━━━━━ DOCUMENT ━━━━━
The 2026 midterm election season officially kicked off last week with primaries beginning on March 3, 2026. As we move into the 2026 election cycle, the intersection of fiscal policy and political shifts has reached a critical juncture. Following the sweeping tax law changes of 2025, this year’s midterms will serve as a referendum on current fiscal policy and determine whether the Trump administration maintains its legislative momentum or faces a divided Congress for the next two years.
Notably, the tax policy landscape on Capitol Hill will be significantly impacted by the midterms – both before and after election day – for the remainder of Republicans’ majority control of the 119th Congress though 2026. And the yet-unknown composition of the 120th Congress will define the legislative agenda moving forward into 2027 and beyond, which includes facing another tax cliff in 2028/2029.
For now, it remains to be seen whether the razor-thin Republican majorities in Congress will hold or if the historical "midterm curse" for the party in power will return. Understanding the factors affecting decision-makers and tracking developments can help taxpayers wrangle uncertainty by assessing and planning for potential tax policy outcomes.
Balance of power
On Jan. 3, 2025, the 119th Congress convened, beginning its two-year term. Republicans currently hold a narrow majority in both chambers.


Source: Govtracks.us
Although Republicans have been working with a so-called trifecta (control of the White House, House and Senate), which enabled the enactment through budget reconciliation of the sweeping tax overhaul commonly known as the One Big Beautiful Bill Act (OBBBA) (P.L. 119-21), legislating has still proven difficult. Amidst slim vote margins, competing legislative priorities and intraparty discord, it goes to show that a unified government doesn’t always mean smooth sailing.
Midterms overview
The 2026 midterm elections will determine the composition of the 120th Congress, which will begin its two-year term on Jan. 3, 2027. To that end, on Nov. 3, 2026, voters will decide the fate of the 435 U.S. House and 35 Senate seats up for grabs.
House of Representatives
Every two years, all 435 seats in the House of Representatives are up for election. Control of the chamber requires 218 seats. Republicans' narrow one-seat majority coupled with historical trends makes the chamber the likeliest to flip in the 2026 midterm elections.
Historically, the president’s party loses seats in the midterms. Of the last 20 midterm elections, the president’s party has lost seats in 18 of them. Additionally, the party with the highest number of members heading for the exit often sees a loss of seats and even control. Currently, 35 Republicans have announced they will not seek reelection compared to 21 Democratic lawmakers announcing the same.
- Historical high: The now 56 announced departures as of March 10, 2026, exceed the 52 in 2018, marking the highest number of retirements at this point in a cycle in decades.
- Comparison to 2018: The 2018 midterms, which saw 52 departures – 34 Republicans and 18 Democrats – resulted in a loss of 40 seats for Republicans and a shift to Democratic control.
- Redistricting impact: Unprecedented mid-decade redistricting in states like Texas, California, North Carolina and Ohio has altered the "battleground" map, potentially making several formerly safe seats competitive for both parties. Some estimates on the impact, however, predict a wash.
Democrats need a net gain of just three seats to reclaim the gavel. While most estimates currently point to a Democratic flip, those predictions, while likely, are far from guaranteed.
Senate
Currently, Senate Republicans also hold a narrow majority with a 53-47 advantage, which includes two Independents who caucus with Democrats. Three seats are vacant.
━━━━━ EXTRACTED INFORMATION ━━━━━
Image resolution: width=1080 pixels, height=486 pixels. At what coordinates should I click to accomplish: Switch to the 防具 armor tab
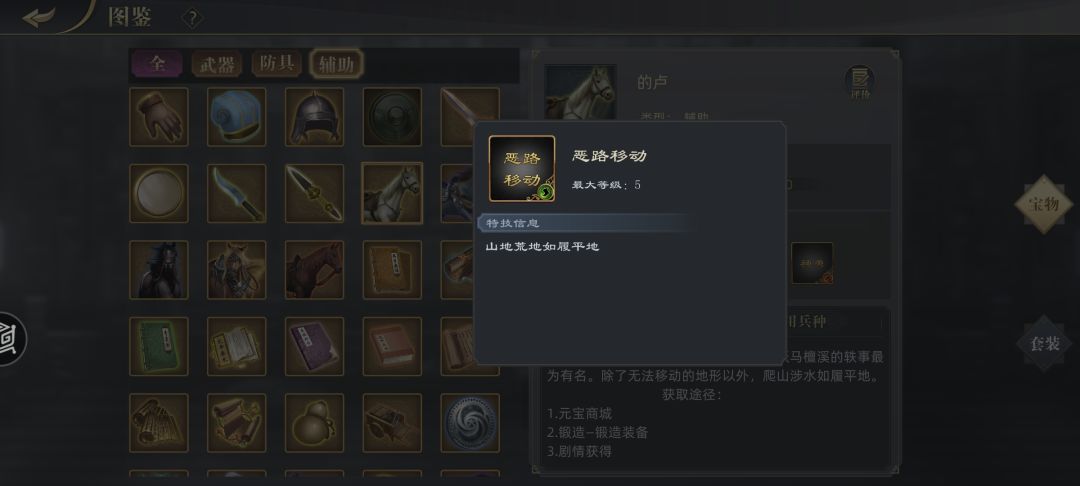tap(277, 64)
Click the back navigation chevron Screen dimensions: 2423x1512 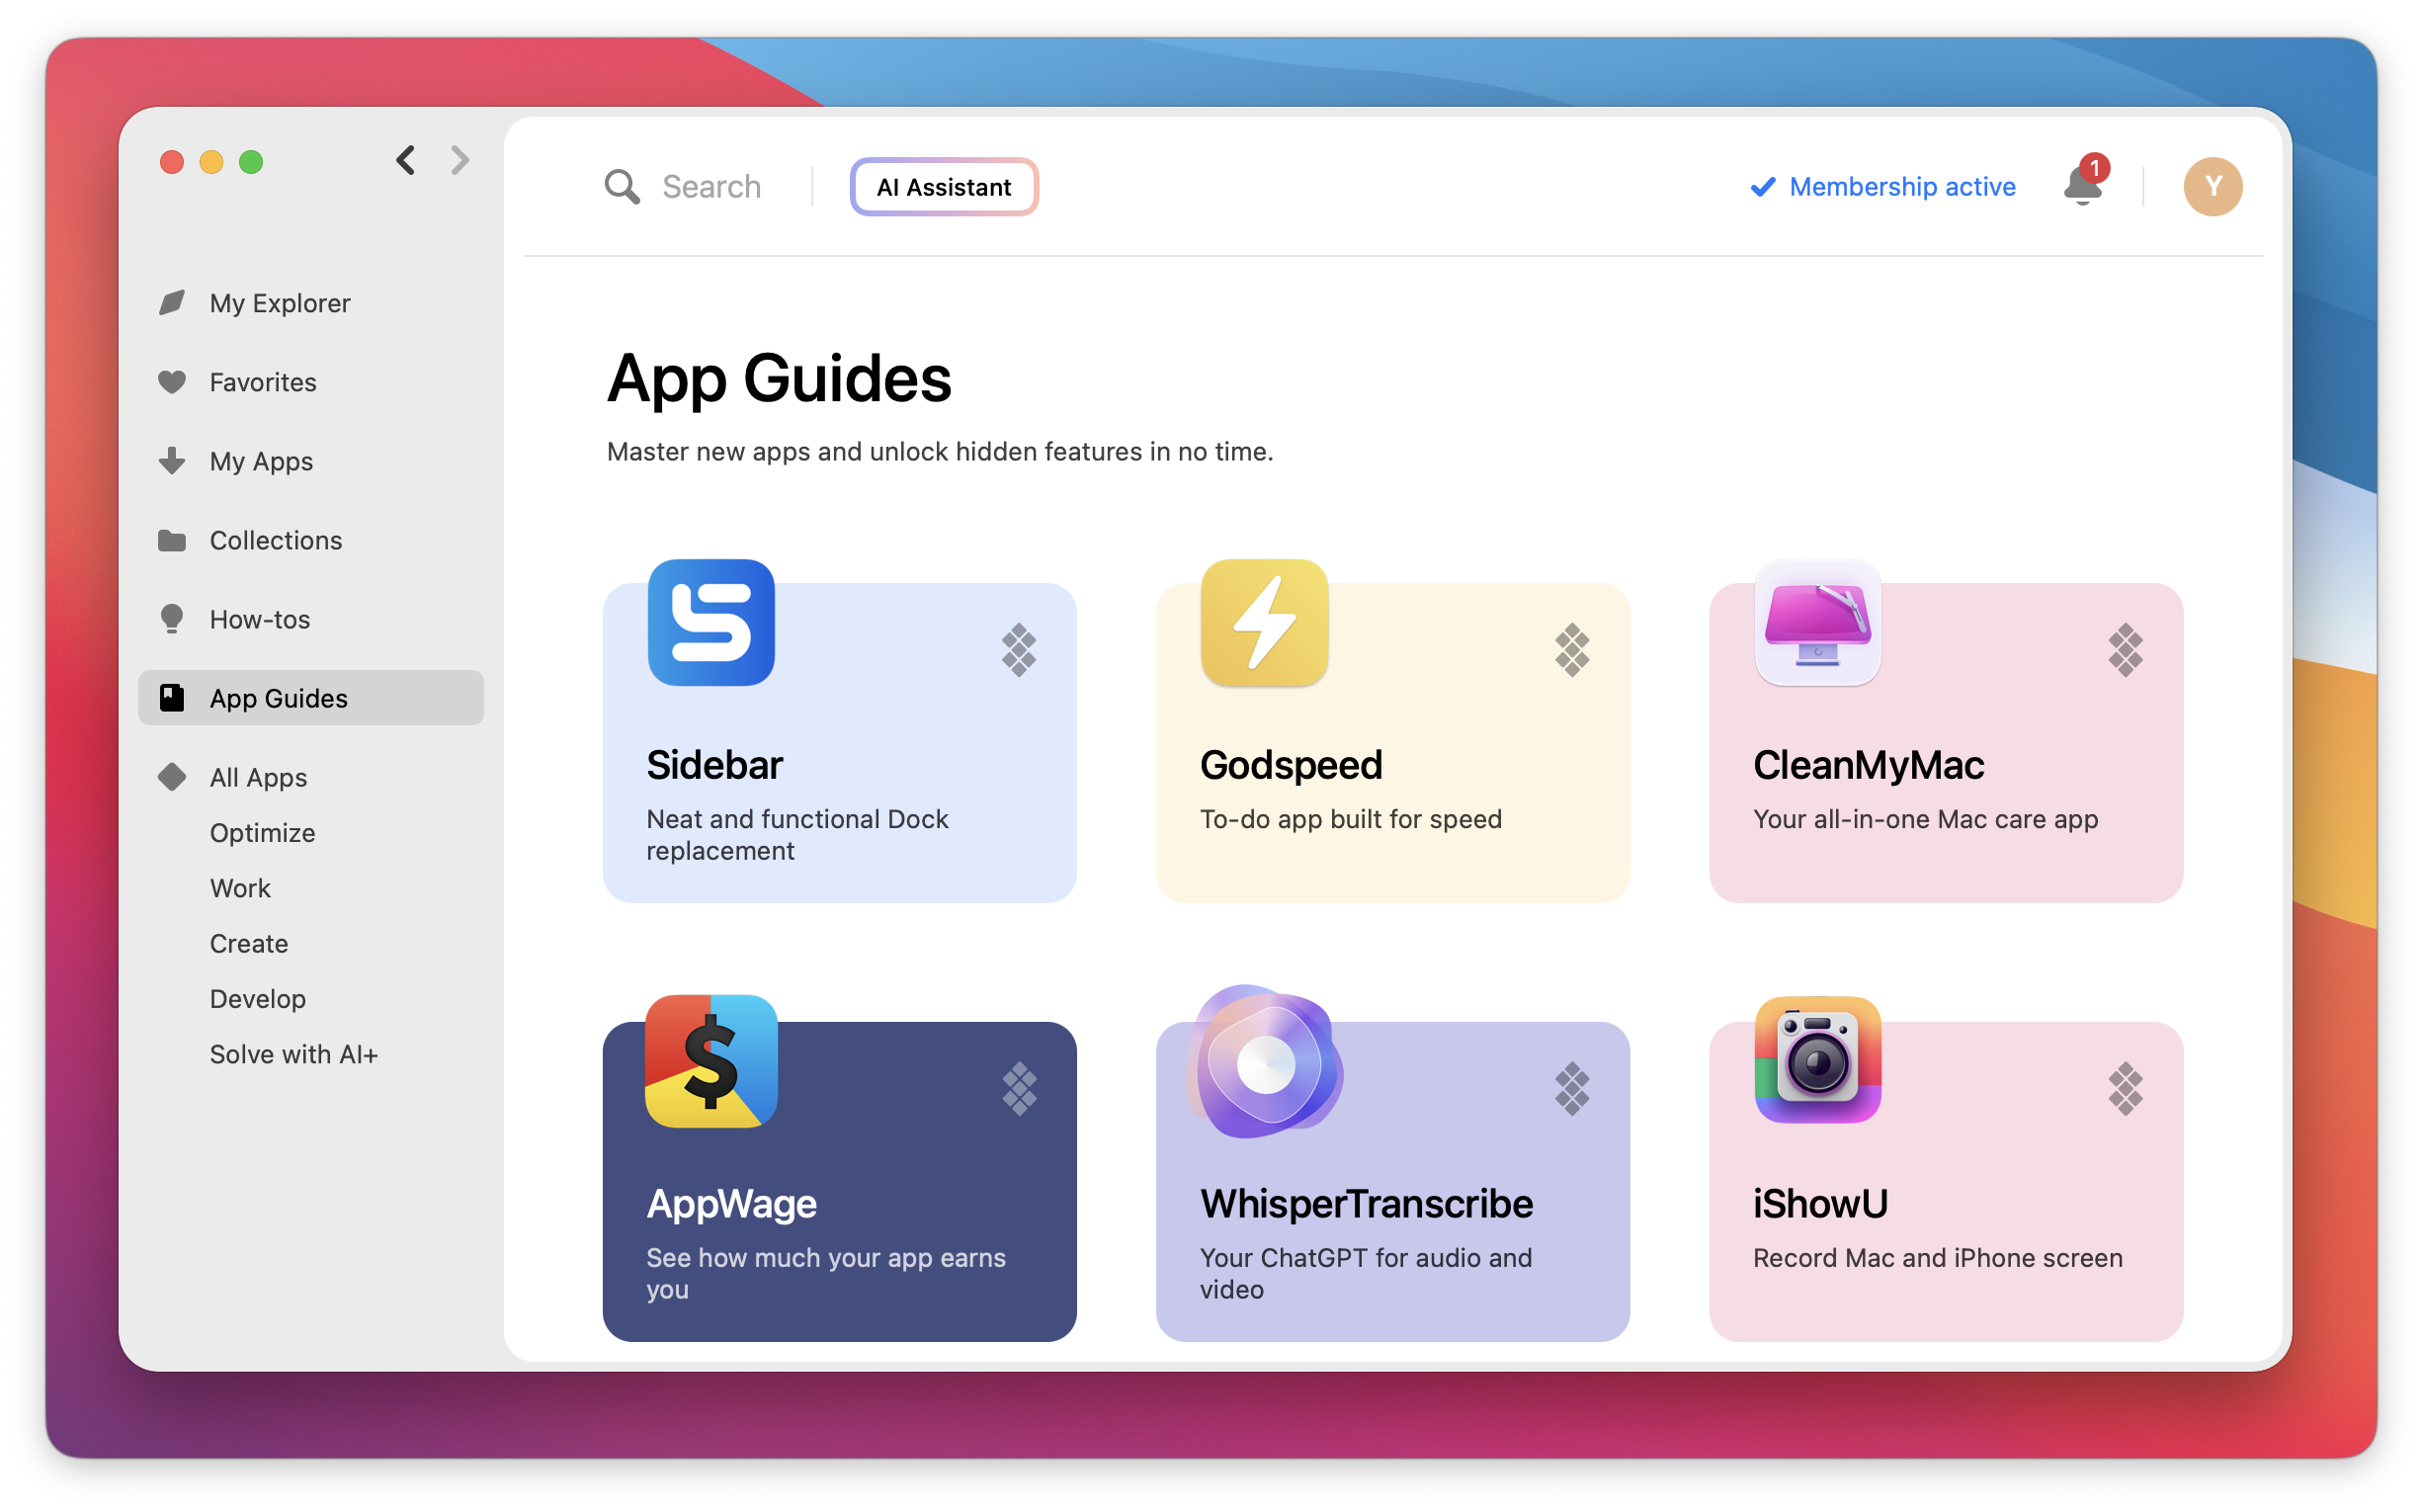[405, 160]
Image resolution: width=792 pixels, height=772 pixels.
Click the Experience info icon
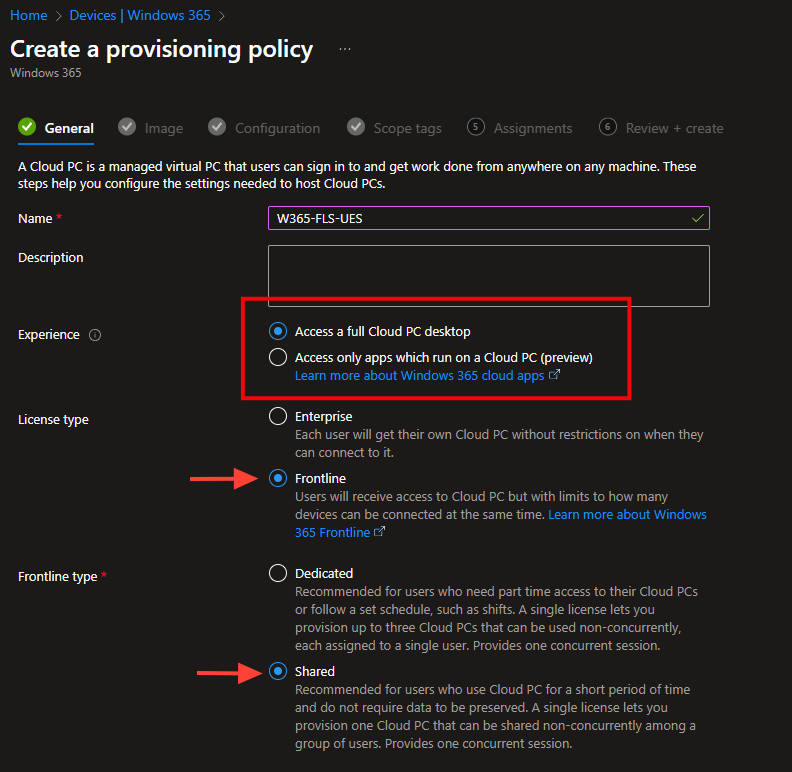point(95,335)
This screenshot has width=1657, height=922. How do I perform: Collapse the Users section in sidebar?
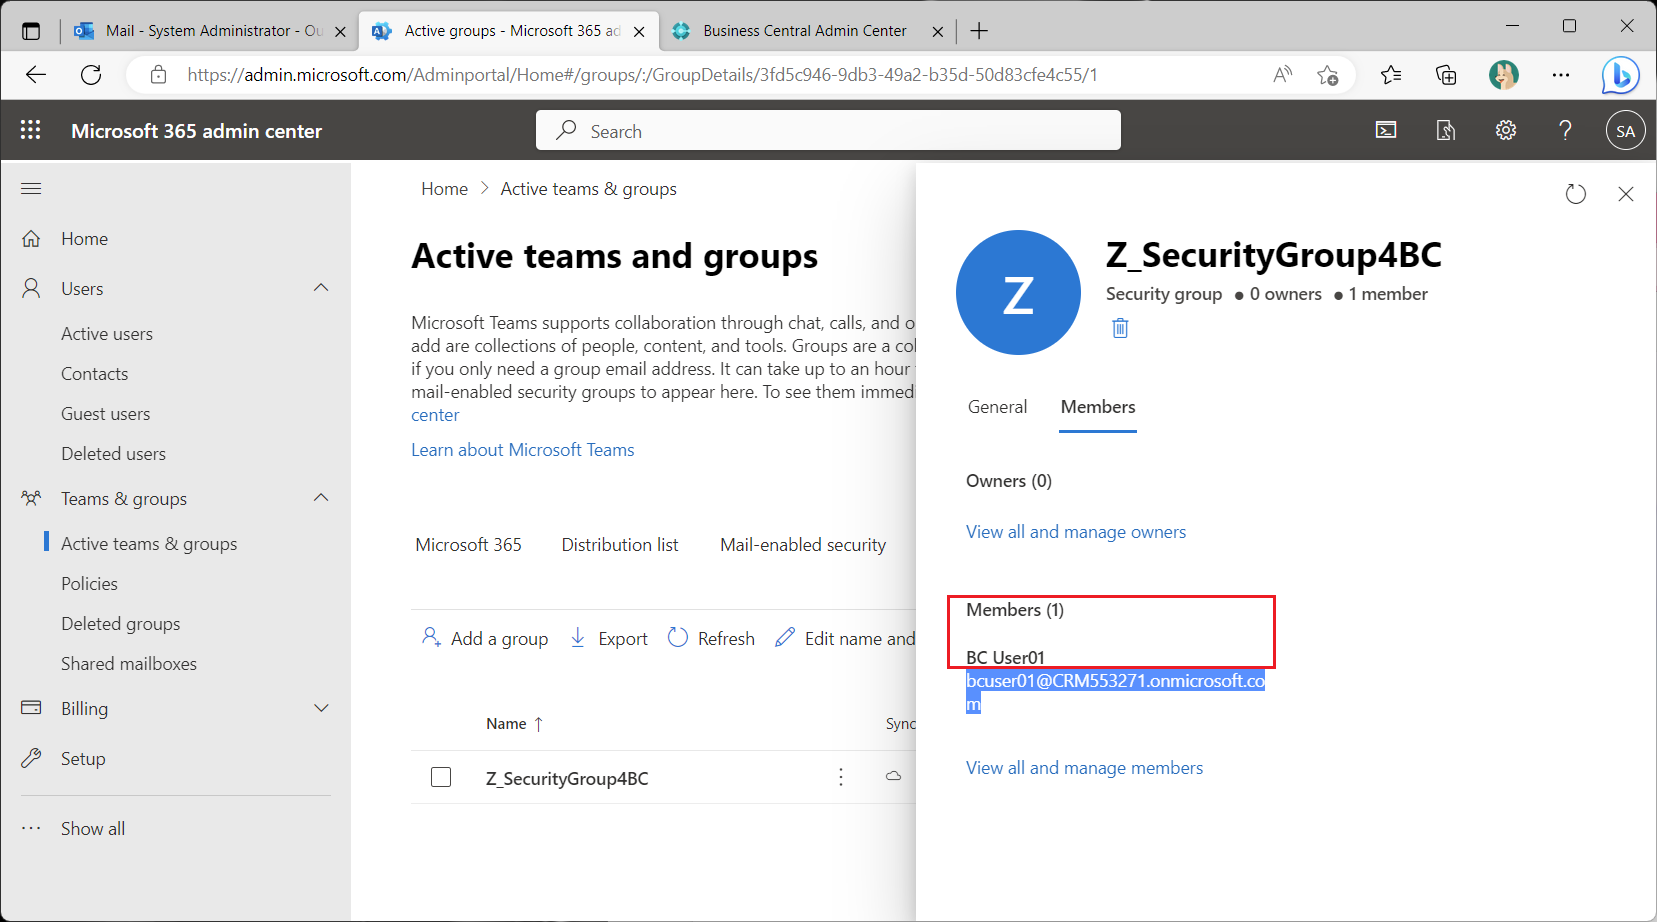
━━━━━
§ **SET TASKS**:
a - According to the article on the 2026 midterms, what net gain in House seats do Democrats need to reclaim the gavel?
b - Give again, word for word, the passage of the article on the 2026 midterms from "Balance of power" to "in both chambers.".

§ **PER-TASK ANSWERS**:
a - A net gain of three seats.

b -
Balance of power
On Jan. 3, 2025, the 119th Congress convened, beginning its two-year term. Republicans currently hold a narrow majority in both chambers.